* THE REQUEST *
Reproduce the following data entries line for line, with no changes.

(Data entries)
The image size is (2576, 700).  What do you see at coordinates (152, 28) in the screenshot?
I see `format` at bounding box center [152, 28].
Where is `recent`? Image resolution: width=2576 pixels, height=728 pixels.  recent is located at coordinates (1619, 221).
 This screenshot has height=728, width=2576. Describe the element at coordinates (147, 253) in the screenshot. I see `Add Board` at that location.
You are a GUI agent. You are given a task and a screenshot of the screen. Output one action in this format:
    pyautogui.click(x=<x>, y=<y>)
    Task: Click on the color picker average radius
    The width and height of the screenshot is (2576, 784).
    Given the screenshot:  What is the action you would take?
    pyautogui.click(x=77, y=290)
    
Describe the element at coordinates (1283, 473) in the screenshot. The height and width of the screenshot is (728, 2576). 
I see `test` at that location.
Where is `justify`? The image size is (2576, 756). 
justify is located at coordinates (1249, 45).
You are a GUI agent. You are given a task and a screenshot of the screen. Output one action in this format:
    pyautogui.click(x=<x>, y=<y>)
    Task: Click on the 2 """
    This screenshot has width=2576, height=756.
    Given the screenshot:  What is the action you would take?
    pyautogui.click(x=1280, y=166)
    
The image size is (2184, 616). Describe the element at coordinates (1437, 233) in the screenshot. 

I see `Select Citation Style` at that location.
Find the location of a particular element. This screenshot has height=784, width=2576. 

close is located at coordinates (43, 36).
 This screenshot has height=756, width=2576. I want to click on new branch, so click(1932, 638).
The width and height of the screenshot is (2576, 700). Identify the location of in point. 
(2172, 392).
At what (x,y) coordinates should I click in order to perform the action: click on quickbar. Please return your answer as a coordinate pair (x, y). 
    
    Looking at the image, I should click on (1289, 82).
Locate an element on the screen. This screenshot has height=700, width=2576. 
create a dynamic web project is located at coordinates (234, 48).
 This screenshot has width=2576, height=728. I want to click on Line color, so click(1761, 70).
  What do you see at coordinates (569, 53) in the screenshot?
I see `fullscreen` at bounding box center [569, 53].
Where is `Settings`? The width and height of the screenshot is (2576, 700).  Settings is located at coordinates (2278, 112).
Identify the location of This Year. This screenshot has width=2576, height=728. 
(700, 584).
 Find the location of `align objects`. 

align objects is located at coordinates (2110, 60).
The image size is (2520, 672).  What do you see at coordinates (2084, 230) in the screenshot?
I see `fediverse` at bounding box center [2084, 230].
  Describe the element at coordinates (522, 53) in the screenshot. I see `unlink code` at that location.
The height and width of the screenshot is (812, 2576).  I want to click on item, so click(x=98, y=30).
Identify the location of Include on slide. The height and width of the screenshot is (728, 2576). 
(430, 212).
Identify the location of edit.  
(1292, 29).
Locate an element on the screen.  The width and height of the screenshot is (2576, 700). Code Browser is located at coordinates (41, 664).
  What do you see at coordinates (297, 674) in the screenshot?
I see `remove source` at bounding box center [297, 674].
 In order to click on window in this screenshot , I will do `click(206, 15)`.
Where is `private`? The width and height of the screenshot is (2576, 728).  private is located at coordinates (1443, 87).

* ANSWER TO THE PROBLEM *
The image size is (2576, 700).  What do you see at coordinates (152, 28) in the screenshot?
I see `format` at bounding box center [152, 28].
Where is `recent`? Image resolution: width=2576 pixels, height=728 pixels.  recent is located at coordinates (1619, 221).
 This screenshot has height=728, width=2576. Describe the element at coordinates (147, 253) in the screenshot. I see `Add Board` at that location.
You are a GUI agent. You are given a task and a screenshot of the screen. Output one action in this format:
    pyautogui.click(x=<x>, y=<y>)
    Task: Click on the color picker average radius
    The width and height of the screenshot is (2576, 784).
    Given the screenshot:  What is the action you would take?
    pyautogui.click(x=77, y=290)
    
Describe the element at coordinates (1283, 473) in the screenshot. The height and width of the screenshot is (728, 2576). 
I see `test` at that location.
Where is `justify`? The image size is (2576, 756). 
justify is located at coordinates (1249, 45).
You are a GUI agent. You are given a task and a screenshot of the screen. Output one action in this format:
    pyautogui.click(x=<x>, y=<y>)
    Task: Click on the 2 """
    This screenshot has width=2576, height=756.
    Given the screenshot:  What is the action you would take?
    pyautogui.click(x=1280, y=166)
    
The image size is (2184, 616). Describe the element at coordinates (1437, 233) in the screenshot. 

I see `Select Citation Style` at that location.
Find the location of a particular element. This screenshot has height=784, width=2576. 

close is located at coordinates (43, 36).
 This screenshot has height=756, width=2576. I want to click on new branch, so click(1932, 638).
The width and height of the screenshot is (2576, 700). Identify the location of in point. 
(2172, 392).
At what (x,y) coordinates should I click in order to perform the action: click on quickbar. Please return your answer as a coordinate pair (x, y). 
    
    Looking at the image, I should click on (1289, 82).
Locate an element on the screen. This screenshot has height=700, width=2576. 
create a dynamic web project is located at coordinates (234, 48).
 This screenshot has width=2576, height=728. I want to click on Line color, so click(1761, 70).
  What do you see at coordinates (569, 53) in the screenshot?
I see `fullscreen` at bounding box center [569, 53].
Where is `Settings`? The width and height of the screenshot is (2576, 700).  Settings is located at coordinates (2278, 112).
Identify the location of This Year. This screenshot has width=2576, height=728. 
(700, 584).
 Find the location of `align objects`. 

align objects is located at coordinates (2110, 60).
The image size is (2520, 672).  What do you see at coordinates (2084, 230) in the screenshot?
I see `fediverse` at bounding box center [2084, 230].
  Describe the element at coordinates (522, 53) in the screenshot. I see `unlink code` at that location.
The height and width of the screenshot is (812, 2576).  I want to click on item, so click(x=98, y=30).
Identify the location of Include on slide. The height and width of the screenshot is (728, 2576). 
(430, 212).
Identify the location of edit.  
(1292, 29).
Locate an element on the screen.  The width and height of the screenshot is (2576, 700). Code Browser is located at coordinates (41, 664).
  What do you see at coordinates (297, 674) in the screenshot?
I see `remove source` at bounding box center [297, 674].
 In order to click on window in this screenshot , I will do `click(206, 15)`.
Where is `private`? The width and height of the screenshot is (2576, 728).  private is located at coordinates (1443, 87).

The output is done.